Depuis le slogan « Faites l’amour, pas la guerre ! » de mai 68 et le tout aussi célèbre « Il est interdit d’interdire », les propositions abondent. Le Kama Sutra est devenu en Occident une référence. Toutes les positions y étant répertoriées. Le tantrisme s’exporte bien, les clubs échangistes ont le vent en poupe. Il est même possible de vivre nos fantasmes les plus fous via des mises en scène S. M. Comble du paradoxe, le bondage (du verbe anglais to bind, lier) est une pratique érotique qui consiste à contraindre, d’une manière ou d’une autre, son/sa partenaire. Il s’agit de contraindre le corps dans sa totalité ou en partie. Généralement à l’aide de cordes et de bâillons. Mais aussi de bandes adhésives, de lanières, de chaînes, ou de tout autre ustensile apte à exercer une emprise sur la ou les partie(s) du corps concernée(s). Doit-on vraiment tout essayer pour arriver au septième ciel ? Jusqu’où pouvons-nous aller pour être libéré sexuellement ?

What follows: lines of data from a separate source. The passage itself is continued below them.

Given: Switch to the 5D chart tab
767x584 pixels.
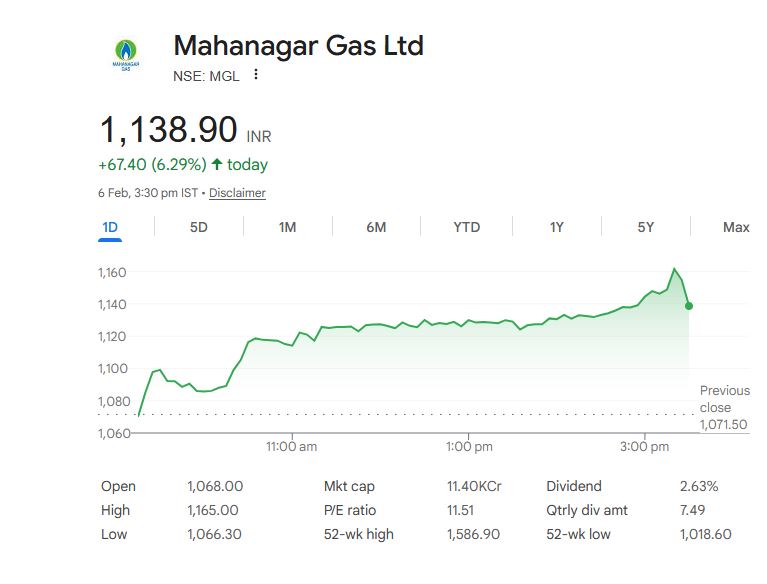Looking at the screenshot, I should (x=198, y=227).
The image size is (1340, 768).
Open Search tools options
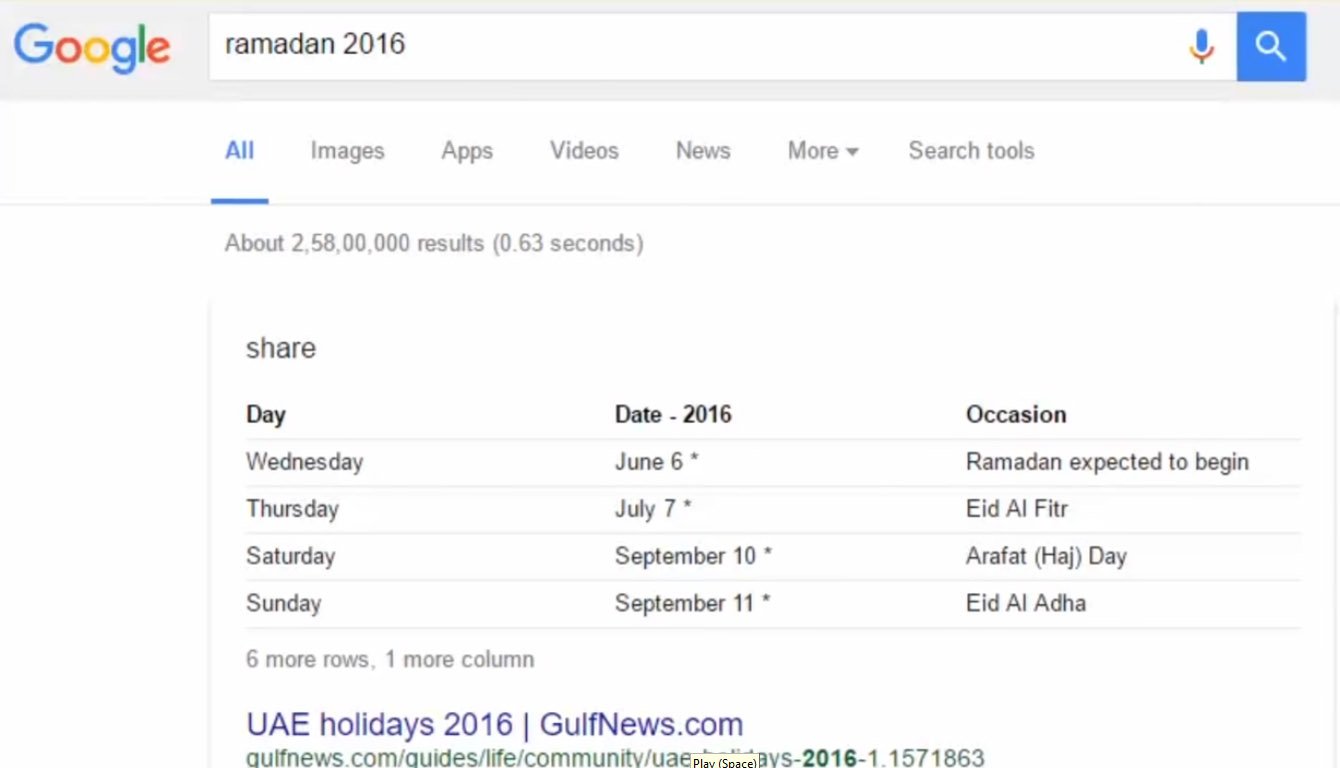(x=971, y=151)
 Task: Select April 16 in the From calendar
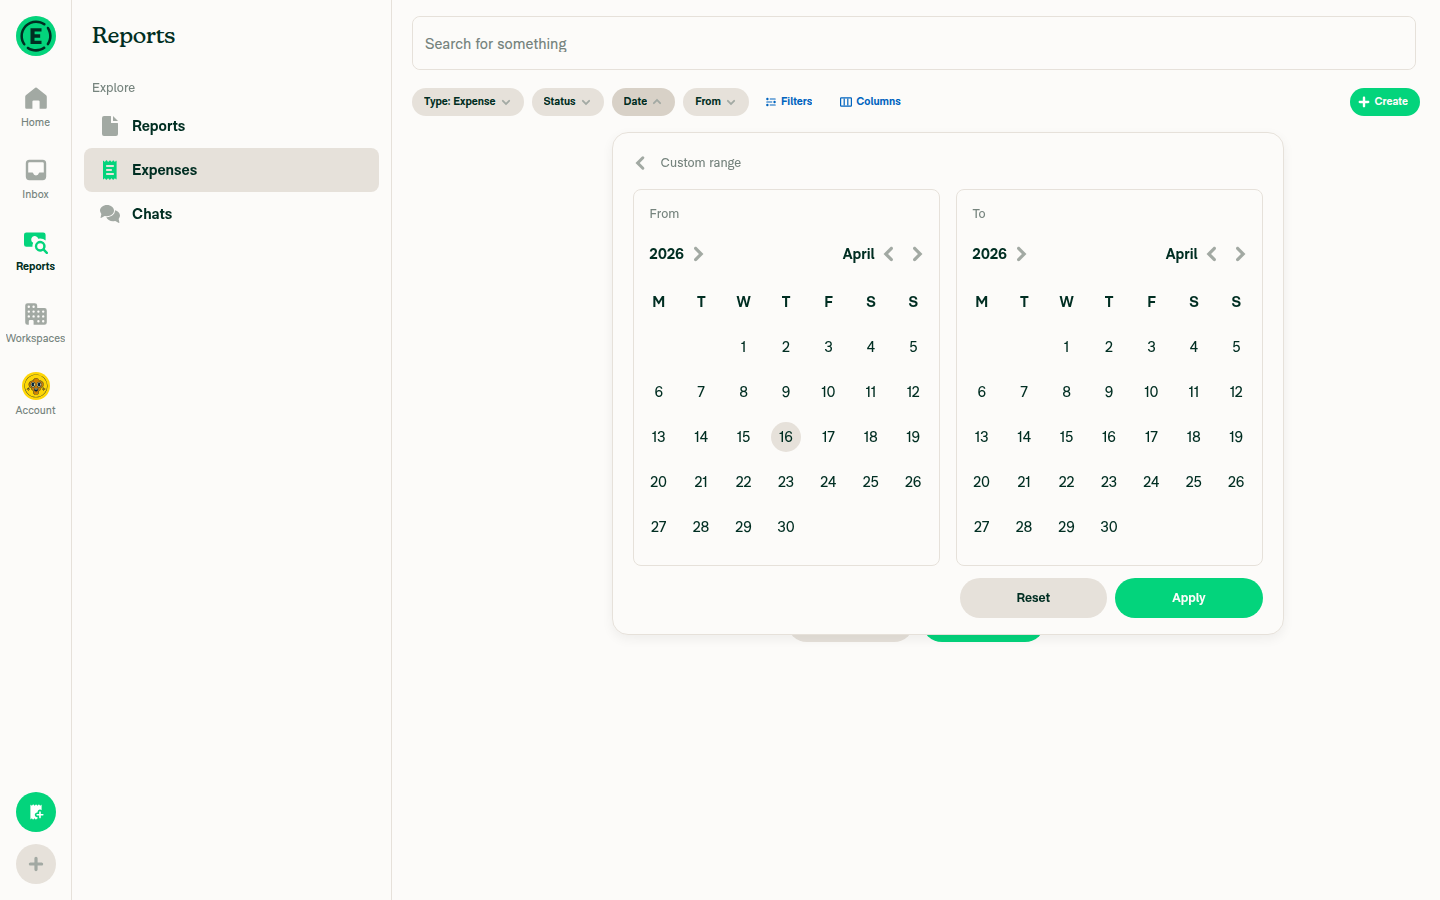(785, 436)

De quelle liberté s’agit-il ?
Pour Sigmund Freud, les origines du comportement humain sont enracinées dans une énergie dite psycho-sexuelle : la libido. Sa théorie révolutionne une image de soi séculaire. La pudeur victorienne est remplacée par une nouvelle conscience du désir sexuel. Un de ses disciples, le psychanalyste Wilhelm Reich, va plus loin et publie en 1945 « La révolution sexuelle ». Il y critique scientifiquement le moralisme sexuel, source de bien des névroses autant individuelles que collectives. Proche des idées marxistes, il assure qu’une révolution culturelle sans révolution sexuelle ne saurait être radicale. Ce qui lui vaudra d’ailleurs les foudres de l’institution communiste. Parler de sexualité était encore trop dérangeant, confondue qu’elle était avec la notion de sexe. Pour Reich pourtant, la pornographie (du grec
pornográphos de
pórnê, prostituée, et
gráphô, décrire), accessible aujourd’hui à tout un chacun, n’est pas le signe d’une véritable libération sexuelle. Elle est plutôt un commerce du sexe, organisée pour les hommes et par des hommes, pouvant engendrer des addictions au même titre que le tabac ou l’alcool. L’image de la femme n’en ressortant d’ailleurs pas embellie…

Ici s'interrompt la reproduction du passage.